SOLE SURVIVOR by Dean Koontz

Two more armed men staff the gate at the highway. All barriers fall, and Virginia lies ahead.

Escape will never be as easy again. If they are apprehended, the girl’s offer of a handshake will be greeted by gunfire.

The trick now is to get out of the area quickly, before project security realizes what has happened to five of its men. They will mount a pursuit, perhaps with the assistance of local, state, and federal authorities. Rose drives madly, recklessly, with a skill—born of desperation—that she has never known before.

Barely big enough to see out of the side window, 21-21 studies the passing countryside with fascination and, at last, says, Wow, it sure is big out here.

Rose laughs and says, Honey, you ain’t seen nothing yet.

She realizes that she must get the word out as quickly as possible: use the media to display 21-21’s healing powers and then to demonstrate the greater gift that the girl can bestow. Only the forces of ignorance and darkness benefit from secrecy. Rose believes that 21-21 will never be safe until the world knows of her, embraces her, and refuses to allow her to be taken into custody.

Her ex-bosses will expect her to go public quickly and in a big way. Their influence within the media is widespread—yet as subtle as a web of cloud shadows on the skin of a pond, which makes it all the more effective. They will try to find her as soon as possible after she surfaces and before she can bring 21-21 to the world.

She knows a reporter whom she would trust not to betray her:

Lisa Peccatone, an old college friend who works at the Post in Los Angeles.

Rose and the girl will have to fly to Southern California—and the sooner the better. Project 99 is a joint venture of private industry, elements of the defence establishment, and other powerful forces in the government. Easier to halt an avalanche with a feather than to resist their combined might, and they will shortly begin to use every asset in their arsenal to locate Rose and the girl.

Trying to fly out of Dulles or National Airport in Washington is too dangerous. She considers Baltimore, Philadelphia, New York, and Boston. She chooses New York.

She reasons that the more county and state lines she crosses, the safer she becomes, so she drives to Hagerstown, Maryland, and from there to Harrisburg, Pennsylvania, without incident. Yet mile by mile, she is increasingly concerned that her pursuers will have put out an APB on her car and that she will be captured regardless of the distance she puts between herself and Manassas. In Harrisburg, she abandons the car, and she and the girl continue to New York City by bus.

By the time they are in the air aboard Nationwide Flight 353, Rose feels safe. Immediately on landing at LAX, she will be met by Lisa and the crew that Lisa has assembled—and the series of media eruptions will begin.

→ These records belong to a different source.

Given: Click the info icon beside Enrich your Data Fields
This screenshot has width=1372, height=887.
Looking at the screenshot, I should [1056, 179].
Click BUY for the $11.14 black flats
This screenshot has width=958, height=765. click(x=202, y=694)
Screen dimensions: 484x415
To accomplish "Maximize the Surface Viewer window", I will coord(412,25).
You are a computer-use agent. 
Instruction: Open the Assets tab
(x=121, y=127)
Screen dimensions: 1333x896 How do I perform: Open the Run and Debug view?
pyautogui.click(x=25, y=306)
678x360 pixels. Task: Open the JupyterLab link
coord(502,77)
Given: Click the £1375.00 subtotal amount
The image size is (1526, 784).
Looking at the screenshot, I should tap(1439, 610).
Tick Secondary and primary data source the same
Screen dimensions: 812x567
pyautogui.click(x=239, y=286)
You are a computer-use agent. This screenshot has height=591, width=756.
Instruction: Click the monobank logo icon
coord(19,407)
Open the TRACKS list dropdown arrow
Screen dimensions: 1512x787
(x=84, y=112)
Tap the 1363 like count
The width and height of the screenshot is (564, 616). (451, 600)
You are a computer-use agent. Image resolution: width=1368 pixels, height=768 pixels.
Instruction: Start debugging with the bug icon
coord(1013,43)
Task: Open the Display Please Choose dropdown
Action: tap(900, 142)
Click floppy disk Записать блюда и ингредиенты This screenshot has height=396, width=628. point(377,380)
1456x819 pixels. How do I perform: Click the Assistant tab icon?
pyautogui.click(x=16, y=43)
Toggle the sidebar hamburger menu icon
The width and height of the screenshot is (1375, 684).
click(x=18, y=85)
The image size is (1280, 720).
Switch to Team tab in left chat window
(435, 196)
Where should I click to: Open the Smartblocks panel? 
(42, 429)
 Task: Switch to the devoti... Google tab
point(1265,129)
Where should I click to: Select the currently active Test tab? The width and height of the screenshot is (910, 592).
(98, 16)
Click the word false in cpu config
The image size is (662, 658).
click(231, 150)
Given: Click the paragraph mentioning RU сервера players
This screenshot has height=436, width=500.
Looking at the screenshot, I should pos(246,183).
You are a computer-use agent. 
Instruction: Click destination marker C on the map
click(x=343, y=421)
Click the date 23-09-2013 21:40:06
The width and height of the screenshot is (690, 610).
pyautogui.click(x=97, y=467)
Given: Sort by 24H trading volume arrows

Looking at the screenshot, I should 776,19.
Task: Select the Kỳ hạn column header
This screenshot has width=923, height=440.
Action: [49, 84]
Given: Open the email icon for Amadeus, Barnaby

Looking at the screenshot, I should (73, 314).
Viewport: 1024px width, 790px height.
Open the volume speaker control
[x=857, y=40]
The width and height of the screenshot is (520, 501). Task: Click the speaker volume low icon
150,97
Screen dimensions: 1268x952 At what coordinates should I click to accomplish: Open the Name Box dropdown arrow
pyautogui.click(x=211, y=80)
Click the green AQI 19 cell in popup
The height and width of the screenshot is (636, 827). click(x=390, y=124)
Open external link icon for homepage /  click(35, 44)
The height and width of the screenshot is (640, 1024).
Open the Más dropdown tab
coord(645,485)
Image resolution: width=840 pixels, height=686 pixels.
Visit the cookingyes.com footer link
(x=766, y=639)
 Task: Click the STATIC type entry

For the airline passenger manifest, Rose implied that she was married to a white man, and she identified 21-21 as her stepdaughter, choosing the name “Mary Tucker,” on the spur of the moment. With the media, she intends initially to use CCY-21-21’s project name because its similarity to concentration-camp inmates’ names will do more than anything else to characterize Project 99 in the public mind and generate instant sympathy for the child. She realizes that eventually she will have to consult with 21-21 to pick a permanent name—which, considering the singular historical importance of this child’s life, should be a name that resonates.

They are seated across the aisle from a mother and her two daughters, who are returning home to Los Angeles—Michelle, Chrissie, and Nina Carpenter.

Nina, who is approximately 21-21’s age and size, is playing with a hand-held electronic game called Pigs and Princes, designed for preschoolers. From across the aisle, 21-21 becomes fascinated by the sounds and the images on the small screen. Seeing this, Nina asks “Mary” to move with her to a nearby pair of empty seats where they can play the game together. Rose is hesitant to allow this—but she knows that 21-21 is intelligent far beyond her years and is aware of the need for discretion, so she relents. This is the first unstructured play time in 21-21’s life, the first genuine play she has ever known. Nina is a child of enormous charm, sweet and gregarious. Although 21-21 is a genius with the reading skills of a college freshman, a healer with miraculous powers, and literally the hope of the world, she is soon enraptured by Nina, wants to be Nina, as totally cool as Nina, and unconsciously she begins imitating Nina’s gestures and manner of speaking.